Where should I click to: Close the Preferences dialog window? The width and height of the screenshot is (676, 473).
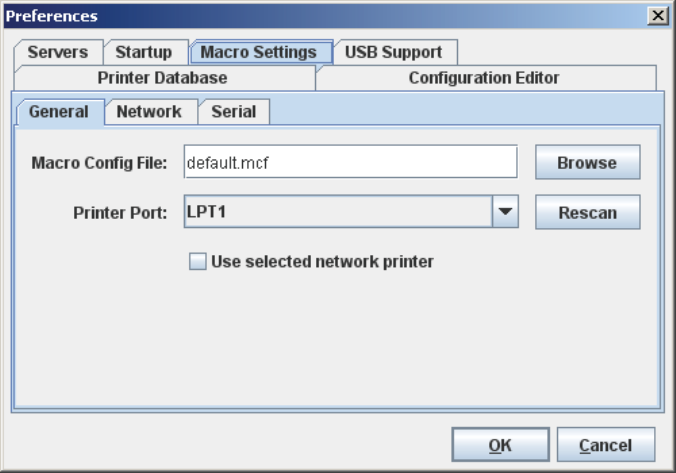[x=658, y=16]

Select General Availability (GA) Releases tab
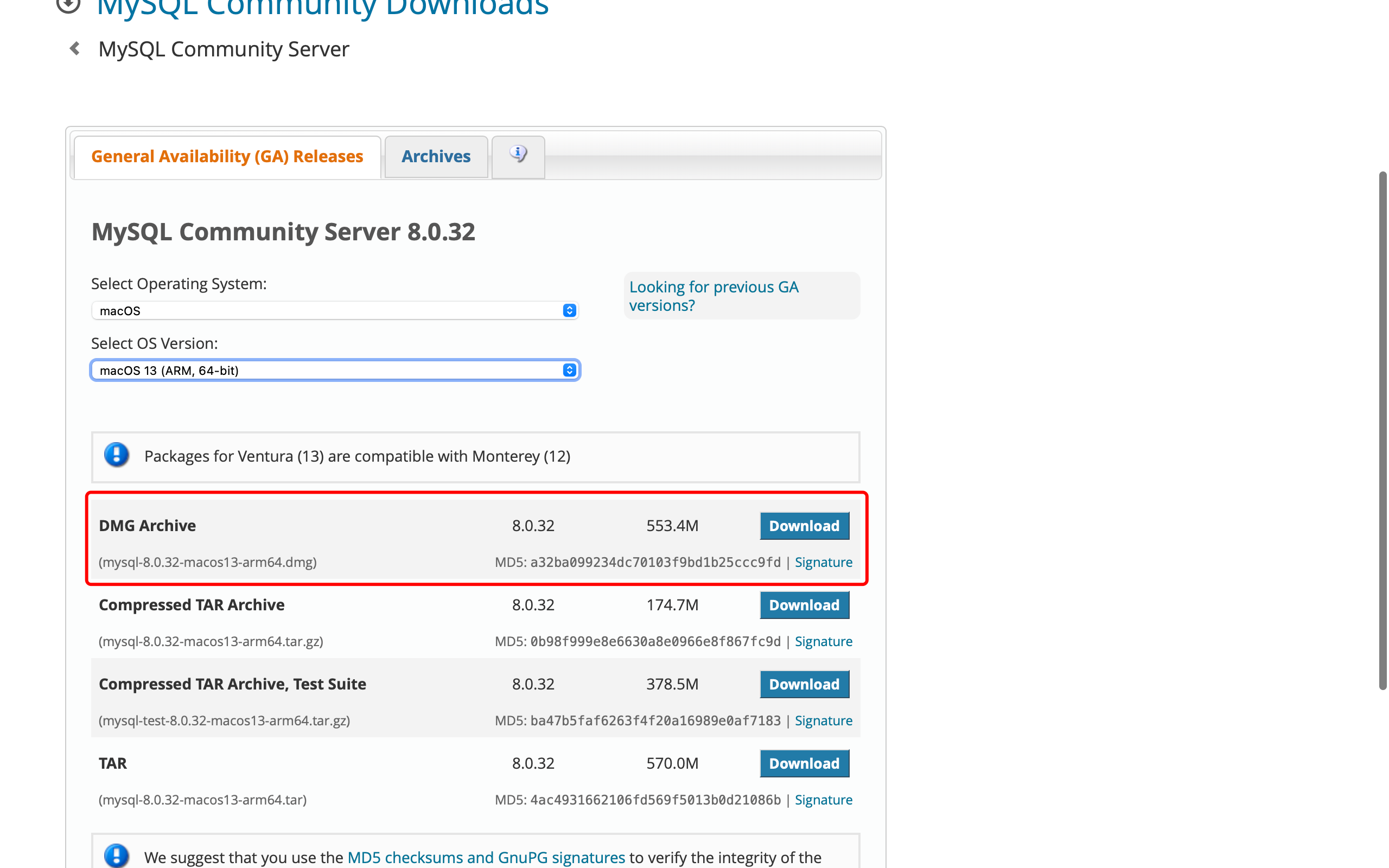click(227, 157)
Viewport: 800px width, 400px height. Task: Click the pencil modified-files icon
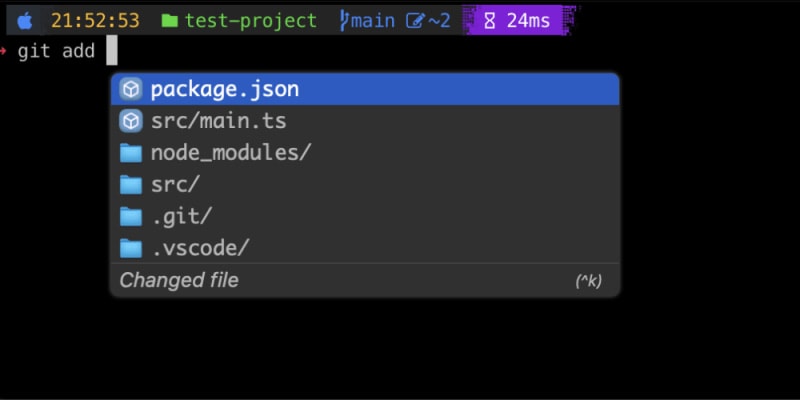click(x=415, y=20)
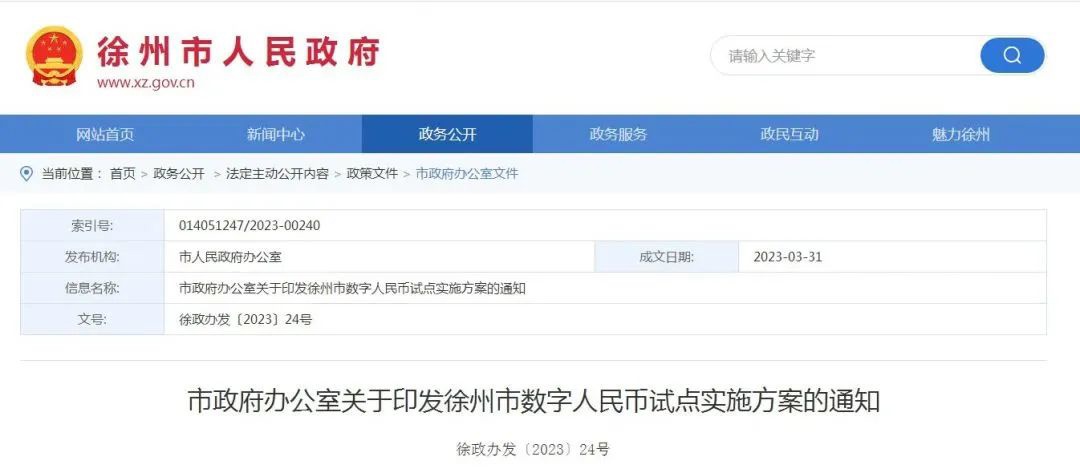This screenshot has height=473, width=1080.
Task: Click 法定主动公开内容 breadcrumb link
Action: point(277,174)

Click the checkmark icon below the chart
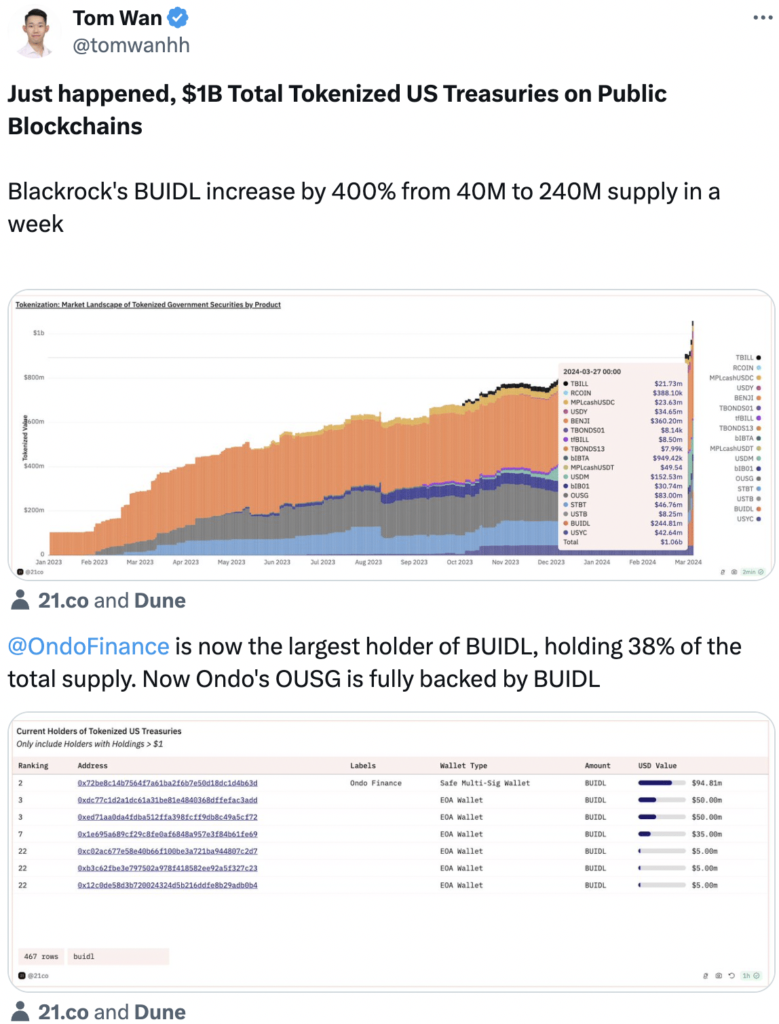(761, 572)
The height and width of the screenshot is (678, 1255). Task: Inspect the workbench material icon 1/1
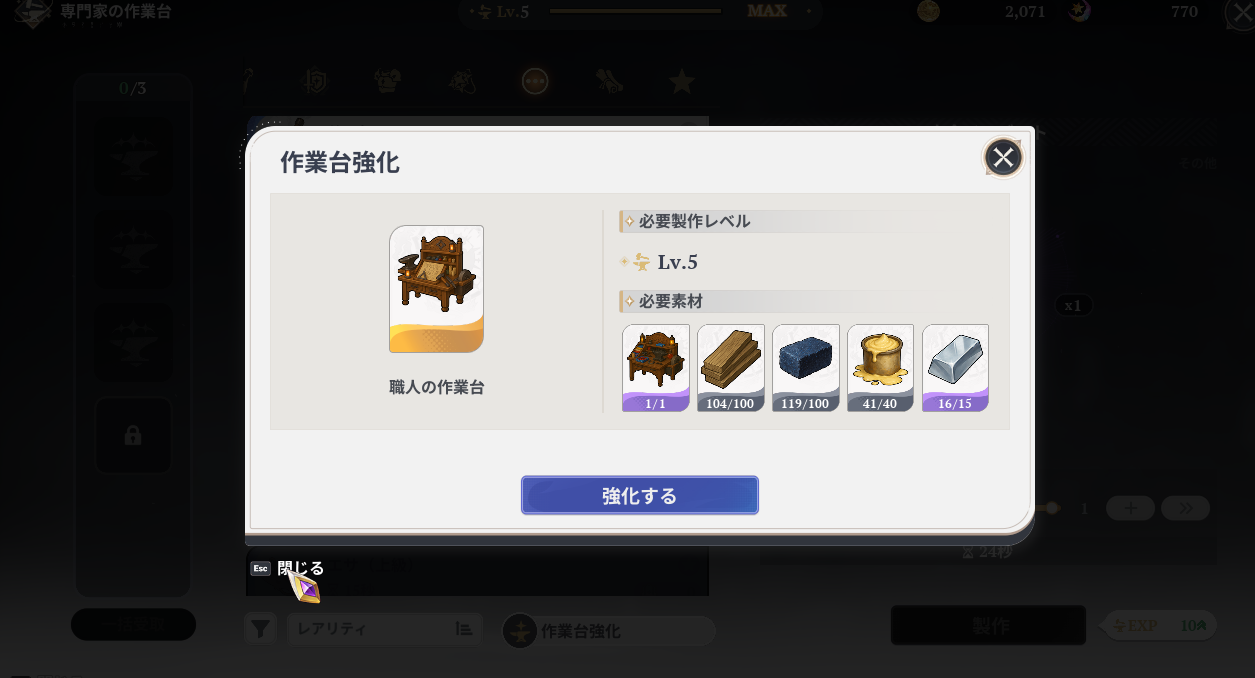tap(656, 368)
----------------------------------------
## The exercise
Update the items from the line with "Click the checkmark icon below the chart" through the end of the items, replacing "chart" with "graph" and keeping everything else unchanged. Leave the pictures out of your answer.

## Exercise result
Click the checkmark icon below the graph
(761, 572)
The height and width of the screenshot is (678, 1255). Task: Inspect the workbench material icon 1/1
tap(656, 368)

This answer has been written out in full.